Who Did It, And Why?

There have been no significant developments in the investigation of the Boston Marathon bombing, and that in and of itself is noteworthy.

No terrorist group or domestic fringe organization has stepped up to claim responsibility for the attack — but the information about the nature of the explosive devices used establishes that the bombs were carefully constructed to achieve maximum carnage.  The bombs apparently were built in pressure cookers and were loaded with ball bearings, nails, and other metal objects, and much of the damage to the innocent people nearby was caused by the effects of the intentional shrapnel.  The death toll from the blast now stands at 3 — including an 8-year-old boy — and more than 170 were wounded.  My heart aches for them and their families, and I know that my feelings in that regard are not unique.

What would motivate a person to build bombs that would tear off the limbs of random, unlucky people who just happened to be in the vicinity when the bombs exploded?  It’s hard to imagine that even the most disturbed domestic group would think that injuring participants in the Boston Marathon would win converts to a cause, or make a meaningful statement about an issue.  Even accepting that the targets of terrorist acts are selected through a twisted, hateful analysis, why would the Boston Marathon even be considered?  How would an event that features everyday people running through city streets be viewed as a suitable object for an attack?

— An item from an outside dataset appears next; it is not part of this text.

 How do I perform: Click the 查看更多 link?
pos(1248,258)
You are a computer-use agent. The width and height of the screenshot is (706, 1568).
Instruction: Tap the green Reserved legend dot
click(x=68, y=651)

We need to find out who did this, and why.

The Boston Bombing

The awful story about bombs exploding near the finish line of the Boston Marathon demonstrates that — unfortunately — we’re probably always going to have to be on the lookout for terrorism here in the United States.

The bombs killed two people, left a number of others in critical condition, and injured more than 100 people.  At this point, details about the incident are still sketchy, and it likely will be some time before final information becomes available.  Preliminary reports indicate, however, that there were multiple bombs, that they did not include high-grade explosive material, and that there were other devices that failed to explode in what appears to have been a coordinated attack.

As I write this, no organization has stepped forward to claim responsibility for the cowardly, murderous attack.  Of course, that doesn’t stop people from speculating about whether the attack was the work of foreign terrorists, or a domestic group, or someone angered by having to pay their taxes.  It’s hard to see why a domestic group or anti-tax zealots would target the Boston Marathon, but terrorists aren’t exactly known for their rational thought processes.

The frightening aspect of this attack, viewed from the standpoint of a suburban home in the middle of Ohio, is its terrible randomness.  One moment runners and their families and friends are celebrating finishing America’s most famous marathon, and the next people are sprawled in the street, injured and bleeding and dying.  It makes you wonder about the security of any large gathering of people, whether it’s a baseball game or a rock concert or a state fair.  Of course, the whole idea of terrorism is to make people cower in fear and change their habits — which means the best way for all of us to combat the terrorists is to go about our business, undeterred by the efforts to sow fear.

I’ll try to do that, but I’m sure I’ll be uneasy about it.